If you have heard of Şanışer, it is because of his 2019 anthem “Susamam,” a collaboration with a massive cadre of other rappers. At the time, this song made serious waves for its social criticism. It proved that rap was on the frontlines of political music in Turkey. Yet after the song reached millions of listeners, it was also targeted by right-wing pundits. Several of Şanışer’s collaborators backpedaled and ended up retracting their collaboration on the song. Şanışer’s new album shows that he has no regrets. In his lyrics he openly references the backlash to “Susamam,” issues like violence against women, the Istanbul Convention, the conditions of delivery workers during the COVID-19 pandemic, and the 2020 Nagorno-Karabakh war.
The question of Şanışer’s politics is a complicated one. The message of some of his political songs feels quite vague, almost as if they are avoiding saying anything that would rock the boat too much. For example, one of the singles of the new album is “Belki Bir Gün Barışırız.” Şanışer repeats throughout the song that he “still has hope.” He has hope in the world and his country, “from the extreme left, to those who cover their heads.” In its vagueness, this message of “hope” is reminiscent of Ekrem İmamoğlu’s Istanbul mayoral campaign slogan of “Everything is going to be great” or even the CHP’s strategy of “Radical Love” which challenges social polarization by embracing voters of all sections of society. From another angle, “I still have hope” also resembles old slogans of the Turkish left, like Nazım Hikmet’s “We will see beautiful days, kids.” It is just political enough to be oppositional but vague enough not to offend. The orange fonts and fist-raising of the song’s videos make this connection to the 1970s Turkish left explicit.

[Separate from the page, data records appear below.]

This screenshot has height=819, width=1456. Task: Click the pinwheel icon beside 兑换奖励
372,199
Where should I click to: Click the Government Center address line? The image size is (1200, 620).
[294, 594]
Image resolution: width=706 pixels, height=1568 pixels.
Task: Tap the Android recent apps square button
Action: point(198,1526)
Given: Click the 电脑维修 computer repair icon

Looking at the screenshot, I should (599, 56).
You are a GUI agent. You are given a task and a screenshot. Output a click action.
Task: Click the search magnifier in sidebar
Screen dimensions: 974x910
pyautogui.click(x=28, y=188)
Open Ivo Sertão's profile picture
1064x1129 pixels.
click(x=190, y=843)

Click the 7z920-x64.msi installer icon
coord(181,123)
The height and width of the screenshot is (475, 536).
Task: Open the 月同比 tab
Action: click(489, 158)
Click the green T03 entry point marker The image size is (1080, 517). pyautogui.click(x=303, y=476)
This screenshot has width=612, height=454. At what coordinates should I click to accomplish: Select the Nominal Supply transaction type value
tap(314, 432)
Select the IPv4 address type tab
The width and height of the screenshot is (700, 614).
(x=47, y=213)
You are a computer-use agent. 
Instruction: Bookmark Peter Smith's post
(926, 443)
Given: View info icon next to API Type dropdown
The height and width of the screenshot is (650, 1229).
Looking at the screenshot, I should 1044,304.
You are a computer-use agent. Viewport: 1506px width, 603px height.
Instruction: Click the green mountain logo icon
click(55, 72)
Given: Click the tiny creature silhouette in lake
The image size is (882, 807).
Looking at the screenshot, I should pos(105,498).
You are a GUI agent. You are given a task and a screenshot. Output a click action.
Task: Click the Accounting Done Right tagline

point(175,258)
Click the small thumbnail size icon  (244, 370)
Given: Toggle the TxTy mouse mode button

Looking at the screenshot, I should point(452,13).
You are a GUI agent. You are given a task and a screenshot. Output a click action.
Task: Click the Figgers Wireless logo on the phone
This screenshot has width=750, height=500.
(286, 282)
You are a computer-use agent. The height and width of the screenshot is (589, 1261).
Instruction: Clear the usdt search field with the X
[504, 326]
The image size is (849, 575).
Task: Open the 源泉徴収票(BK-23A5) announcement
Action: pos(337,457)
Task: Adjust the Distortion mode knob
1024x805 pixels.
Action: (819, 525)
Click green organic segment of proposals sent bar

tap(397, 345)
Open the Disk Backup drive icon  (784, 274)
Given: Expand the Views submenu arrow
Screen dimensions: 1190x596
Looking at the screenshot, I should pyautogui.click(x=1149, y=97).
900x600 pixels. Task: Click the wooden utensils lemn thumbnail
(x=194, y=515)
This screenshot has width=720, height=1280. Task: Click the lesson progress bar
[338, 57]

However, when you listen to the songs buried deeper in Şanışer’s 1-hour-long album, a more complex image emerges. This is not a rapper who promises easy hope and cheerful optimism, but one who knows that everything is hopeless but chooses to do something anyway, because in the end this is the only way to convince yourself to get out of bed in the morning. In “Peşimde Kara Geceler” he raps, “I will sing a few folks songs of equality anyway / I’ll live free until I die, because I cannot live any other way / Another world is possible.” Perhaps things really are as simple as the slogans say: another world is possible. Whatever happens, we at least need to keep this awareness alive. Yet when it comes to identifying where he sees this hope, Şanışer is not afraid to name names. As he says in reference to the death-strikers of radical left-wing band Grup Yorum on “Beni Kır,” “As I was travelling from city to city, İbrahim and Helin died.”
Şanışer’s “Umut” is a complex and rich project. It does not have the raunchy street-savvy of Zen-G’s new album “DENGBEJ” or the old-school ethos and craft of Da Poet’s “Kendini Bul.” He is from a different current of Turkey’s diverse rap scene. Yet in bridging rap and pop sounds, political vagueness and a fierce distaste for injustice, Şanışer is a figure who can appeal to wide circles of society without compromising his vision. He has been on this path for a decade now and will likely continue down it for decades to come.